A section of the committee of creditors (CoC) of the beleaguered Deccan Chronicle Holding Limited (DCHL) is wary over the alleged behind-the-scenes attempts by the company’s promoters to stage a backdoor entry, as the media group is all set to change hands through the ongoing insolvency proceedings of the National Company Law Tribunal (NCLT). As per the original version of Insolvency and Bankruptcy Code 2016, the promoters of a bankrupt company were barred from participating in the restructuring of assets process, however, the subsequent amendments made some concessions to the owners to join the bids process, if it helps rescue the company. In case of DCHL, the promoters face a clutch of criminal cases and CBI probe too.
Inordinate delay in completion of the process to find new owners or management and the entry of new players as guaranteed creditors claiming charge on the assets of the bankrupt company and the inability of the Insolvency Resolution Professional (IRP) raise scope for suspicion that the present promoters are still trying to regain control over their company after enjoying a massive haircut on their debts.
A chief officer of a public sector bank that lent around Rs 280 crore to DCHL that runs the Deccan Chronicle English daily newspaper, among a few other publications across the country, told Sources on Friday that the happenings in the last few weeks give room for doubt about some foul play and the same would be discussed at the forthcoming CoC meet.
DCHL owners T. Venkattram Reddy and his brother T. Vinayak Ravi Reddy have maintained that the company still generates reasonably well cash collections through advertising revenues of the newspapers that owe around Rs 6,500 crore to many banks and other financial institutions, besides facing criminal charges of forgery, fraud, wilful default, etc.
As none of the bidders who had submitted their filled in documents of the IRP Mamata Binani are learnt to have quoted the price that covers the total debt of DCHL, it is obvious that the CoC is set to take a substantial haircut (in simple language foregoing their money).
The highest bidder, according to sources, is believed to have quoted a price around Rs 850 crore to acquire the 80-year-old media company.

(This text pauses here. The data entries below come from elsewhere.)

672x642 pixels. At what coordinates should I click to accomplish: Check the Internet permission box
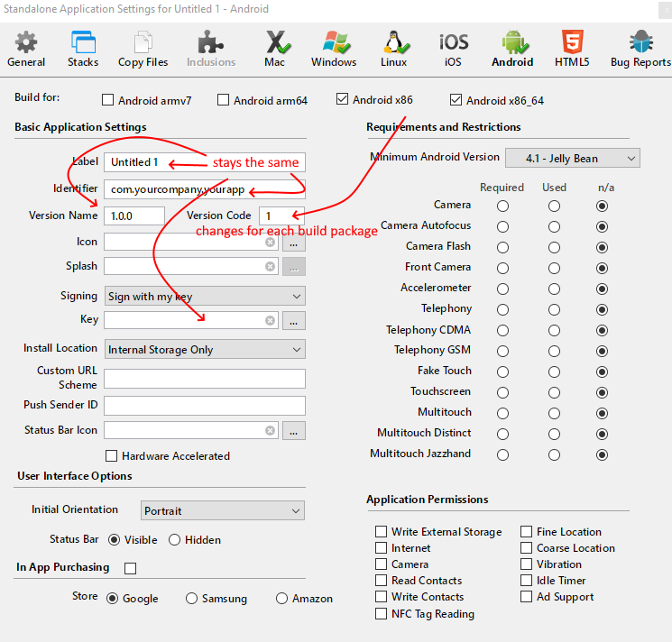click(x=382, y=548)
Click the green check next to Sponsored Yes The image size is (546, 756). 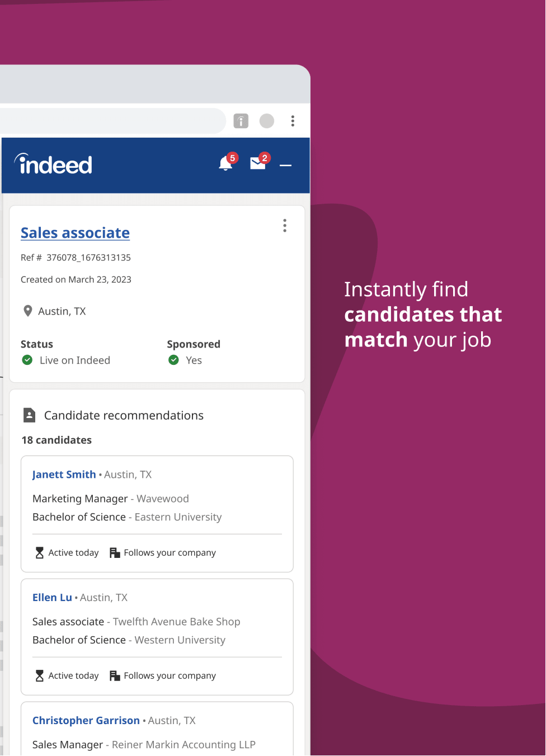point(173,360)
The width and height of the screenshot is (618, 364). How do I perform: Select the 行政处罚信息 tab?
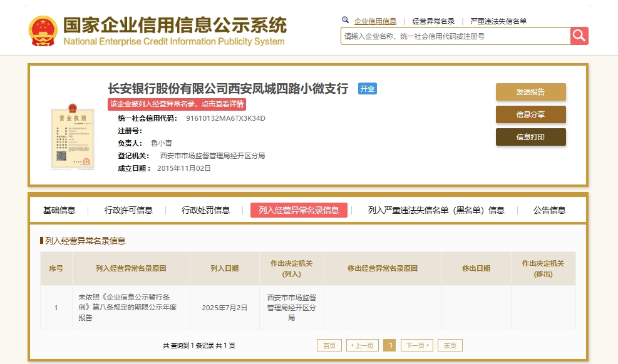[x=207, y=211]
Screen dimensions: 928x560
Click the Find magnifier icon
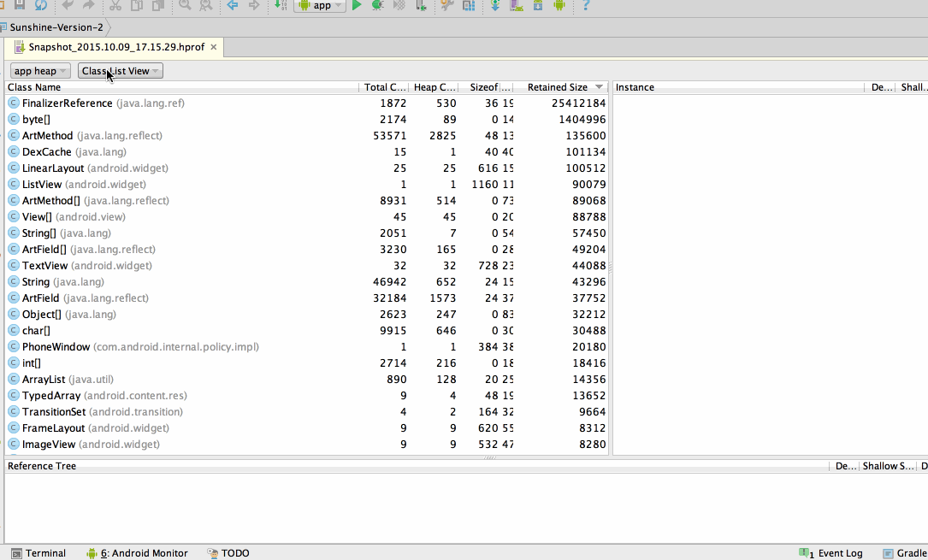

As per the original schedule drawn up by the insolvency proceedings launched by the public sector Canara Bank, which leads the 18-member CoC, the process of finding a new management and owners should have been completed within 180 days, by 12 April 2018. However, due to some technical delays, the process has been extended by another 80 days, to 10 July.
However, the Hyderabad bench of NCLT, which is hearing two more petitions seeking the status of secured creditors in the case, posted the case till 17 July, well beyond the deadline to complete the process.
The two petitioners, Karvy Financial Services Limited and Sujana Trading Company, both Hyderabad-based, have sought to be involved in the restructuring of DCHL assets.
Already, a similar outsider of CoC, India Bulls, which lent around Rs 174 crore to DCHL and auctioned the residential properties of the Reddys, too, petitioned the NCLT and was granted permission to become a secured creditor in the case.
At least two bankers—one private and a public sector one—are planning to raise certain issues before the creditors’ meet next week on the twists and turns in the case over the last six months. For example, these bankers are shocked over the sudden resignation of the counsels of IRP who argued against Karvy and Sujana being clubbed into the creditors’ list before the NCLT.
The abrupt exit of the counsels gives scope that they must have been pressurised by some forces—presumably the present promoters—to delay the process and thus scuttle the process of restructuring by handing over the company to new owners.
These bankers are expected to take along all other members of CoC in minimising the haircut as well as keeping away the present promoters’ criminal charges.